The complete package would contain the following: The ANO Bracket, a wrist sling, 2 legs (which are shortened carbon arrows), 2 inserts and 2 field points to use as feet. Your choice of feet are up to you. Possibilities include bludgeon points, game points, field points, etc...










What you would need to do is, determine how long the legs need to be and cut them with a standard arrow saw. Once they are cut, glue the included inserts into the bottom of each leg.

Next, install the ANO Bracket on the bow. It installs between the riser and the stabilizer. The ANO Bracket is machined aluminum and everything combined is very lightweight. With everything on the bow, I do not notice any change in balance when holding the bow. Will be doing some shooting tests next.




























Next install your wrist sling. There are set screws on the ANO bracket that will need to be backed out.

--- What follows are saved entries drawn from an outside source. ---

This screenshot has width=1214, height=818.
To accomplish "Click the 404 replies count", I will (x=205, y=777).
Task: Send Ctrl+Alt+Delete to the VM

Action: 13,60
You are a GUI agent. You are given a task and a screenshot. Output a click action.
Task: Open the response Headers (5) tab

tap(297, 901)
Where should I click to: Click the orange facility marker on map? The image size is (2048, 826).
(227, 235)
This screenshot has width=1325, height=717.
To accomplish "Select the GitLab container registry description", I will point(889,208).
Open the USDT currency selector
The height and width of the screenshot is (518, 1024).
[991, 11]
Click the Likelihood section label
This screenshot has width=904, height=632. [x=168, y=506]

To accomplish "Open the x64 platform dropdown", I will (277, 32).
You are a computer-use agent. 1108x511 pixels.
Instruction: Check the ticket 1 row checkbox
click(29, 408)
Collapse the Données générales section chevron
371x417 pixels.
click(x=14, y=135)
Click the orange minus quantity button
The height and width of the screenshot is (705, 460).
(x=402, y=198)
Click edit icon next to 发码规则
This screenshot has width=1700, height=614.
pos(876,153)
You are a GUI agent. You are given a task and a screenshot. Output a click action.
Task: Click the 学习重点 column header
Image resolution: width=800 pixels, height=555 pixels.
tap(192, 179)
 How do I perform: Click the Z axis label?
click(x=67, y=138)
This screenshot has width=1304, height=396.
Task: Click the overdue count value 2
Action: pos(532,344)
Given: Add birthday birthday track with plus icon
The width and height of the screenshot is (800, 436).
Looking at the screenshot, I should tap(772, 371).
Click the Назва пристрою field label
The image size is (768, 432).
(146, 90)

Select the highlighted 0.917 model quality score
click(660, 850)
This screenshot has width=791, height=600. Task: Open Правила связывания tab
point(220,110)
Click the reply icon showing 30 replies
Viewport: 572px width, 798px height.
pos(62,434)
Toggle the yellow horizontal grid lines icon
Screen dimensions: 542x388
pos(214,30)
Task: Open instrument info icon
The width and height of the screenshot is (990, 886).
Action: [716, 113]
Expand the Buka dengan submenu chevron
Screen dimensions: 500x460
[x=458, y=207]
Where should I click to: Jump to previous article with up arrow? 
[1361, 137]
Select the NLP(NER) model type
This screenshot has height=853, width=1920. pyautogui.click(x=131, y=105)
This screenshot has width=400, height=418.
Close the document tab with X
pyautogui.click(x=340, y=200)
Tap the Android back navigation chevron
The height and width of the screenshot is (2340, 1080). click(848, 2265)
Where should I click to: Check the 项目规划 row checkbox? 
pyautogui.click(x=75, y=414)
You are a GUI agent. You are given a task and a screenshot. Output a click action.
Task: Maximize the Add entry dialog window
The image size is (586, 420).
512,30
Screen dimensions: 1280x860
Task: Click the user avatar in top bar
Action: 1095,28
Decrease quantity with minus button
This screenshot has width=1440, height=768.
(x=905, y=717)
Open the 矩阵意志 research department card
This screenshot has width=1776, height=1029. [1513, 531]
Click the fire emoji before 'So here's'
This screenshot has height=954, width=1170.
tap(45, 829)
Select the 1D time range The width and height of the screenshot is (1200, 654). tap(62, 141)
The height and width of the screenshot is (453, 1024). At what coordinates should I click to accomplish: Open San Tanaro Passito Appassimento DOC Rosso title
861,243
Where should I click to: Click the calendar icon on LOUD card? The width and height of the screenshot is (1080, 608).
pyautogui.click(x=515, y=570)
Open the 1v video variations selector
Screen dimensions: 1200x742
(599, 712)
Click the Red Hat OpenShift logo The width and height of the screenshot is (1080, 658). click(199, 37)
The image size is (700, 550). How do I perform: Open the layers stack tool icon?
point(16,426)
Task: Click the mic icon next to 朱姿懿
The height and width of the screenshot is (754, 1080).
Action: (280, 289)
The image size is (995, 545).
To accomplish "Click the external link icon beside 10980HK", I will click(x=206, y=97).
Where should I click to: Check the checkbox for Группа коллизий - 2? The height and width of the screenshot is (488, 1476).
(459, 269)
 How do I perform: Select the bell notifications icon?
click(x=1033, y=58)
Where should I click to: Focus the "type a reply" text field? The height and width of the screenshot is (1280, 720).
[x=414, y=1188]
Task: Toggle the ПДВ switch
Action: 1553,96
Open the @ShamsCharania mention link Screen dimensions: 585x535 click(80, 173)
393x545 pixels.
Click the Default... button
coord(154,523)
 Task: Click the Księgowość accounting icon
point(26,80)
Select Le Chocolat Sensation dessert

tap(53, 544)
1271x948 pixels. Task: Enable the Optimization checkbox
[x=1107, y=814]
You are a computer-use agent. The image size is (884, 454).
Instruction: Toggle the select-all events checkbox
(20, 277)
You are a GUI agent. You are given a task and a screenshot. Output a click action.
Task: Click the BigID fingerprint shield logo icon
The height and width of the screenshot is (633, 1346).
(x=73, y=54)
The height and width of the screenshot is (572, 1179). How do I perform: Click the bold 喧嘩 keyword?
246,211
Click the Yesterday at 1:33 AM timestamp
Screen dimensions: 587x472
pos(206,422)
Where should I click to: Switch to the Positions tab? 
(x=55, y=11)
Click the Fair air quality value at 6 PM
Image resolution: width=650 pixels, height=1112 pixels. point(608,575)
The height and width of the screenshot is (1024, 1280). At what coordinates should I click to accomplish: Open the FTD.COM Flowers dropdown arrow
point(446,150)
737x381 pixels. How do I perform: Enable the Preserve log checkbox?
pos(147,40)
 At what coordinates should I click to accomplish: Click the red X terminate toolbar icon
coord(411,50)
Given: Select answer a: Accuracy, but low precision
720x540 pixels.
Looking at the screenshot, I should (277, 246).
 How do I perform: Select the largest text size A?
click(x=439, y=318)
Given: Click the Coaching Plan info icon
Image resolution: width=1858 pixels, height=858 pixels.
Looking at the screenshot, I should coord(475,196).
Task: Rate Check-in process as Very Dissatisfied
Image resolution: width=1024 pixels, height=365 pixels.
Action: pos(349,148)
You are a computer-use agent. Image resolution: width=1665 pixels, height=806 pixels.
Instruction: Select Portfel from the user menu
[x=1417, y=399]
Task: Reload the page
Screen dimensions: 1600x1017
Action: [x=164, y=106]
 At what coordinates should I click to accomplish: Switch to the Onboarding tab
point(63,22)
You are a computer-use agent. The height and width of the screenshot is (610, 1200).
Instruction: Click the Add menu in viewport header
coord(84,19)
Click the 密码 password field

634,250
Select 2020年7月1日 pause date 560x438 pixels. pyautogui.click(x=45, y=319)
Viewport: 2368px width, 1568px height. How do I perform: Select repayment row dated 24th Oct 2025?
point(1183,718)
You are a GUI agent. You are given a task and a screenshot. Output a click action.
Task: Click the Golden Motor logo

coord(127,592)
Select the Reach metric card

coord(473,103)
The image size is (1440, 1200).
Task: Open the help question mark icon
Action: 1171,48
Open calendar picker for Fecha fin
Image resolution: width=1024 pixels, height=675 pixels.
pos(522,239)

Once the sling is in place, tighten the set screws.










Screw on the legs and install your choice of feet for the legs.










Once you remove your legs, you can screw the two pieces together to form one piece.










And the combined set of legs, should fit in most quivers.










I would like to get your honest opinions on the product, what you like and don't like.

Also, what do you think a fair price would be for this product. I'm not displaying their suggested price at this time as I would like to get your honest opinions.

It also looks like they may offer each component individually where you could use your own wrist sling and your own arrows for the legs.

Thanks for your time!


----------



## bckhntr (Aug 7, 2008)

Additional Pictures


----------



## Chuck Smith (Feb 22, 2005)

It looks very interesting....

I have a few questions:

1. Does it weigh down your bow enough to throw off your shot?
2. Does it torque your bow or cause you to torque your bow with your grip?

Basicly does it take awhile to get used to when shooting or doesn't it make one difference in your shot on or off.

Because I know I go to 3-d shoots to help me simulate shooting conditions in the field. I would not have this on my bow when hunting. So if it throws off my shot I would not want it at 3-d shoots. Because I am trying to simulate hunting conditions. But if it doesn't.....good idea.


----------



## bckhntr (Aug 7, 2008)

I spent several hours on a couple of different occasions shooting the bow without the bracket, with the bracket and without the legs and with the bracket and legs on. I noticed no difference in shooting, there no noise or vibrations.

I did weigh the bracket, legs and wrist sling and everything combined was right around 4oz so wasn't much for extra weight either.


----------



## bearhunter (Jan 30, 2009)

might be (ok) for indoors but the wind would tip it over in the field.


----------



## bckhntr (Aug 7, 2008)

bearhunter said:


> might be (ok) for indoors but the wind would tip it over in the field.


Actually it's pretty stable in the wind provided you pay attention to the direction the wind is blowing. I took the set up out to my hunting area one day for part of my review process and the wind was blowing 20 to 30 mph. Got up on top of a hill and set it up perpendicular to the wind and it took a gust of 25 to 30 to start tipping it over.

I then set it so the bow was parallel with the wind and it remained upright.


----------



## AdamFisk (Jan 30, 2005)

Most ranges, leagues, tournaments , etc have places to hang your bows.....In the field, ie in a tree stand, I use a bow hangar. In a blind they already have bow holders that either mount to the blind or stick in the ground.

What are you trying to do here with your product?? I'd rather hang onto the bow at all times and be ready and have an extra arrow in my quiver, personally.


----------